Gouvernance : Paul Biya ou la tradition de l’opacité

Cameroun - Gouvernance : Paul Biya ou la tradition de l’opacitéCoupe du Cameroun, mise en place des institutions, calendrier électoral, etc., le chef de l’Etat a l’art de maintenir un flou permanent sur ces enjeux qui engagent pourtant la République.
Le 20 mai 2010, le Cameroun a célébré, dans un faste mémorable, le Cinquantenaire de son indépendance. Un moment républicain dont le Président de la République s’est fait échos dans son traditionnel message de vœux à la Nation prononcé le 31 décembre 2009 en ces termes : « le cinquantenaire de l’indépendance en 2010 vient comme en prélude au cinquantenaire de la Réunification que nous célèbrerons en 2011 ». Annoncé donc, ce dernier événement n’a pu se tenir dans les délais. Le 31 décembre 2011, Paul Biya a une fois encore annoncé que l’événement se célébrerait « avec toute la solennité nécessaire », à Buea, « dès que possible ».
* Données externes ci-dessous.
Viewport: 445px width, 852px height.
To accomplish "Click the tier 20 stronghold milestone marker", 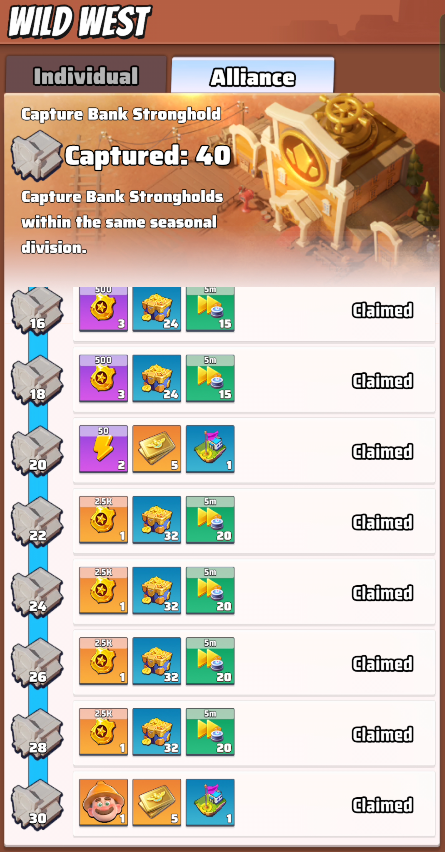I will (x=37, y=450).
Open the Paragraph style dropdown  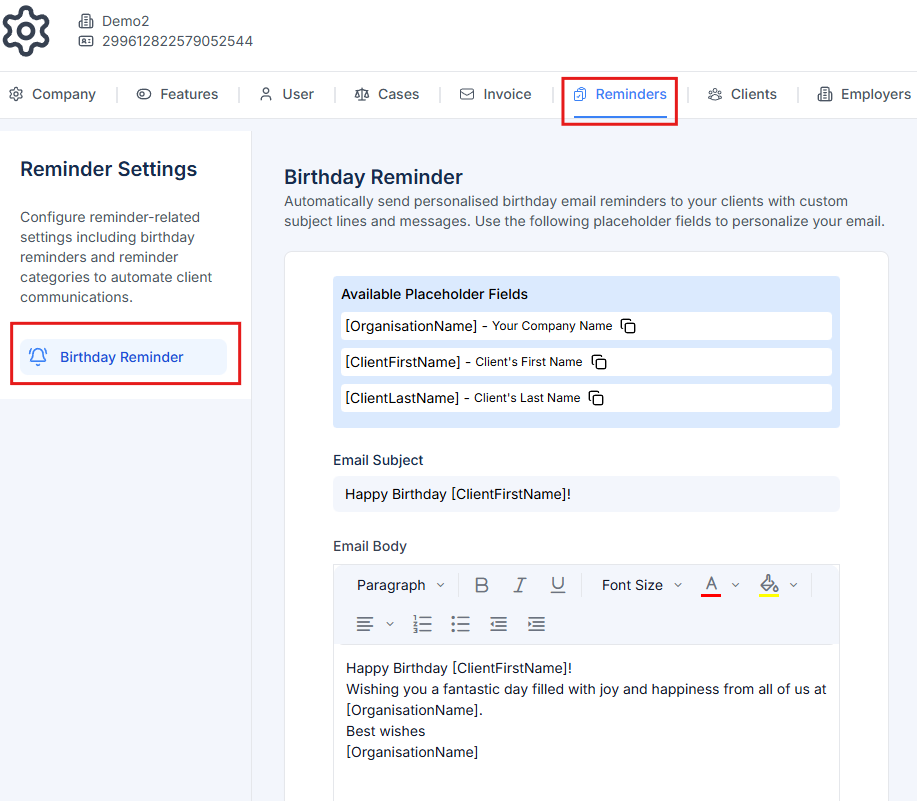[399, 584]
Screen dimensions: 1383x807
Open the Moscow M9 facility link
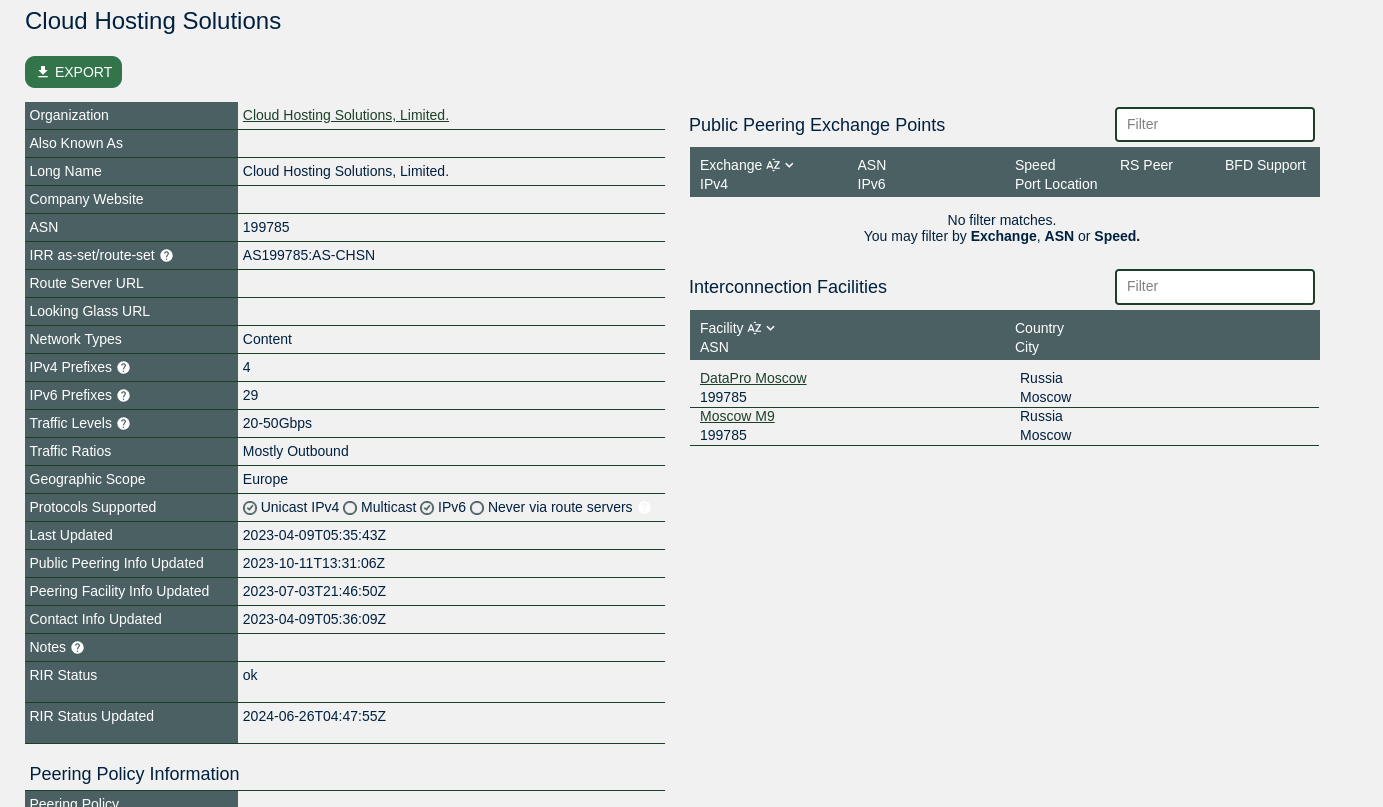[737, 416]
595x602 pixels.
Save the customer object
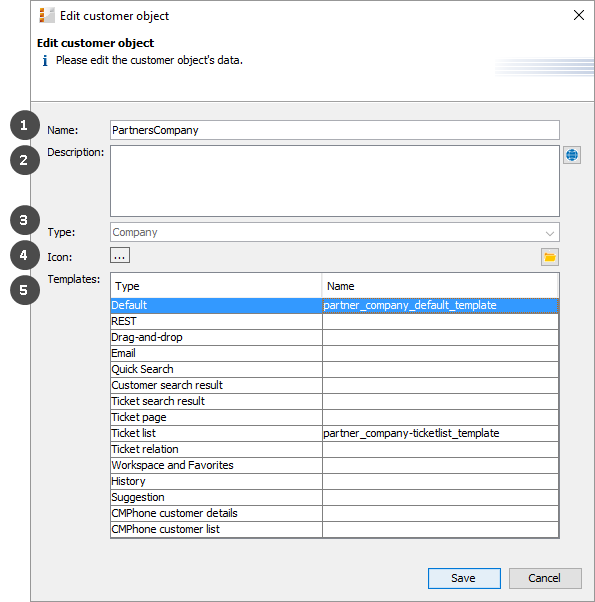[464, 578]
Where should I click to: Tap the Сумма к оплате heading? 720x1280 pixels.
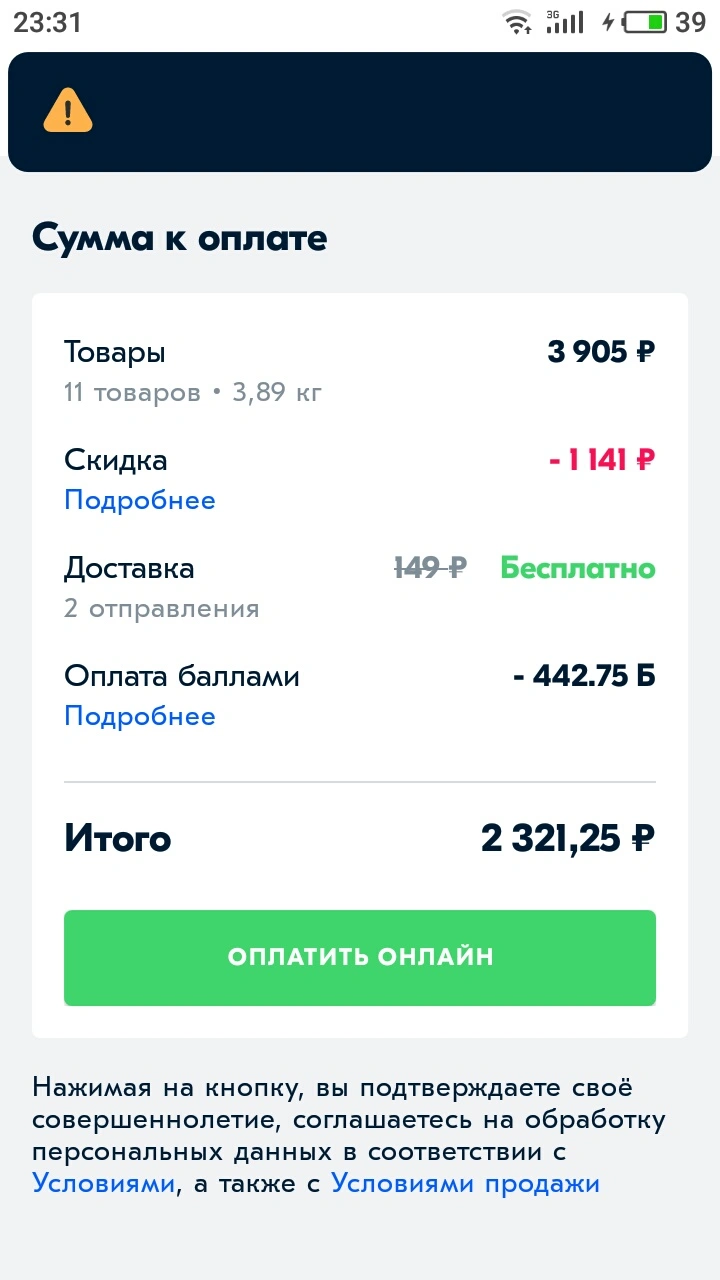(180, 239)
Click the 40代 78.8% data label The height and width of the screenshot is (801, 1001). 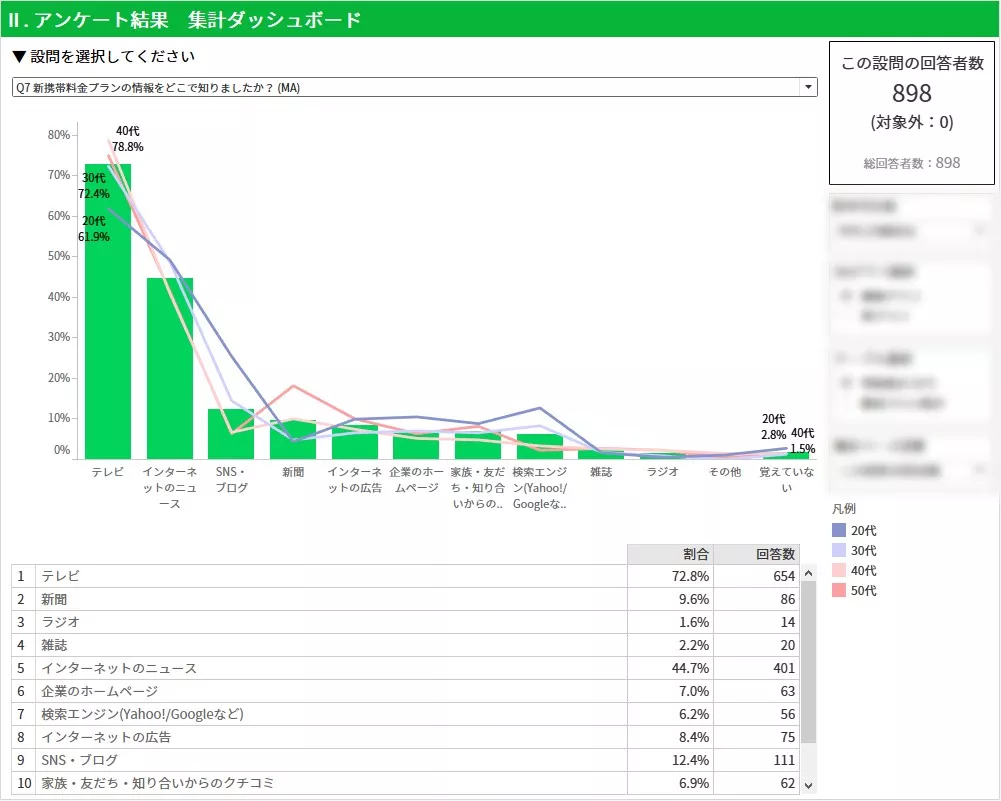pyautogui.click(x=128, y=139)
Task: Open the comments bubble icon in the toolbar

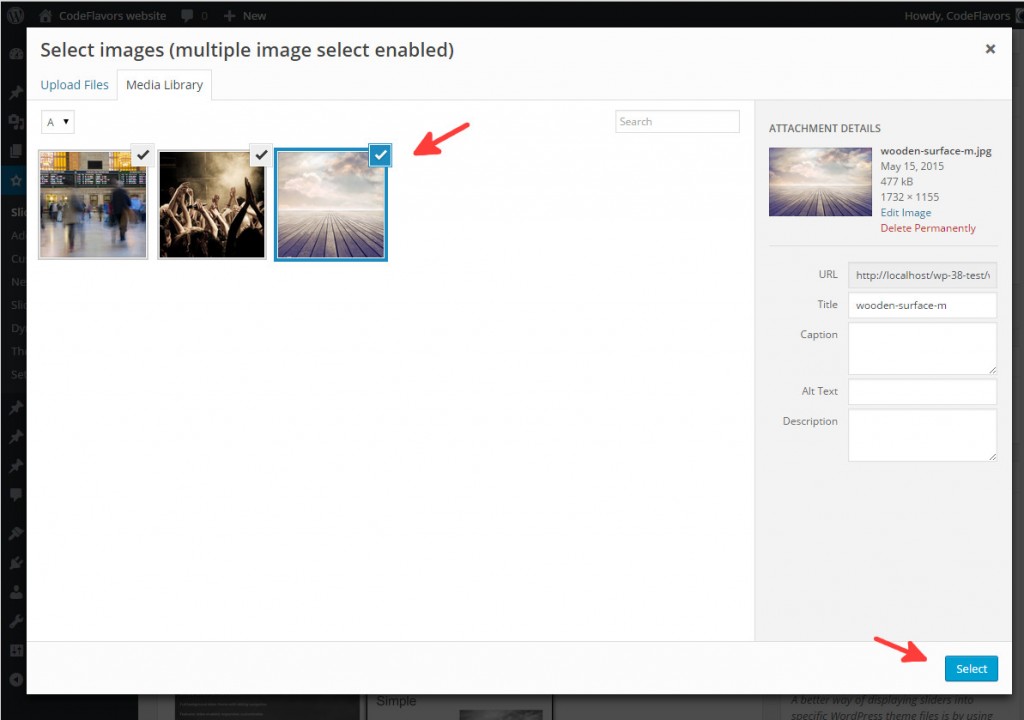Action: coord(189,15)
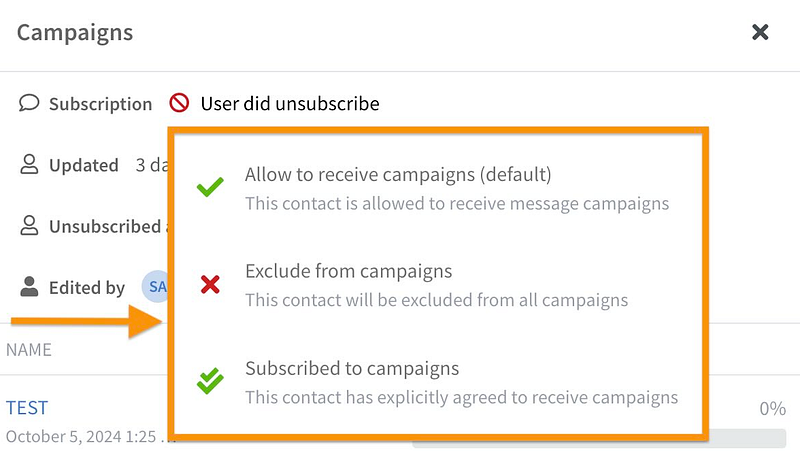Open the User did unsubscribe dropdown
The width and height of the screenshot is (800, 462).
[290, 103]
Un échéancier flou et peu précis qui alimente nombre de commentaires alors qu’est déjà amorcé le dernier mois de l’année 2012. Le fait pourtant ne surprend guère. Il est même récurrent, tant les pirouettes du calendrier présidentiel sont régulières. Pour justifier la non tenue du cinquantenaire de la Réunification, le Chef de l’Etat a argué de la concomitance de la date de l’anniversaire de cet événement historique avec celle de l’élection présidentielle de 2011. Autant dire un événement connu d’avance. Ou qui devrait. Le calendrier électoral est en effet l’un de ces secteurs où la précision de la date est peu à l’ordre du jour. En octobre 2011, celle-ci n’a été rendue officielle que quelques semaines à l’avance. De même, alors que toutes les énergies républicaines semblent converger vers l’organisation des scrutins municipaux et législatifs de 2013, leur date n’est pas connue. Même s’il faut dire que les prorogations des mandats des députés et des conseillers municipaux rendent cette échéance difficile à prévoir. Mais Paul Biya n’a-t-il pas surpris tout le monde en décidant, comme cela n’est jamais arrivé par le passé, de la tenue des élections couplées municipales et législatives en 2002?

Flou permanent

Au cours de la session parlementaire de novembre 2012, les députés ont adopté une modification du code électoral portant particulièrement sur les élections au Sénat. Créée par la Constitution du 18 janvier 1996, la chambre haute du Parlement n’a pourtant jamais vu le jour. Les textes s’y rapportant ont déjà été modifiés par trois fois. Si dans ses discours, le Président de la République a plusieurs fois promis la mise en place de cette institution, en prévoir le moment précis pourrait relever de la divination. Il s’agit pourtant d’une institution centrale, issue d’un dialogue national et souvent revendiquée par l’opposition. Tout comme le Conseil Constitutionnel qui attend d’être mis en service. Pour tout calendrier, le Chef de l’Etat semble se résoudre à des expressions laconiques telles « bientôt », « progressivement », « dans les meilleurs délais », etc. Marque de fabrique ou héritage d’un système politique centralisé autour du chef ? D’après un analyste, les deux explications valent. D’autant que l’opinion semble s’y être accommodée. Deux semaines avant la fin de l’année, la date de la finale de la Coupe du Cameroun 2012 n’est toujours pas connue. Elle relève pourtant, d’après la pratique, du Cabinet civil de la Présidence de la République. L ’événement est censé clore la saison sportive. Un enjeu de portée nationale donc qui, comme à l’accoutumée, devrait être annoncé deux ou trois jours à l’avance. Mystères.
 
Réunification : Le serpent de mer du Cinquantenaire

Plusieurs fois annoncé et plusieurs fois repoussé, l’événement est géré dans le plus grand secret par la Présidence de la République.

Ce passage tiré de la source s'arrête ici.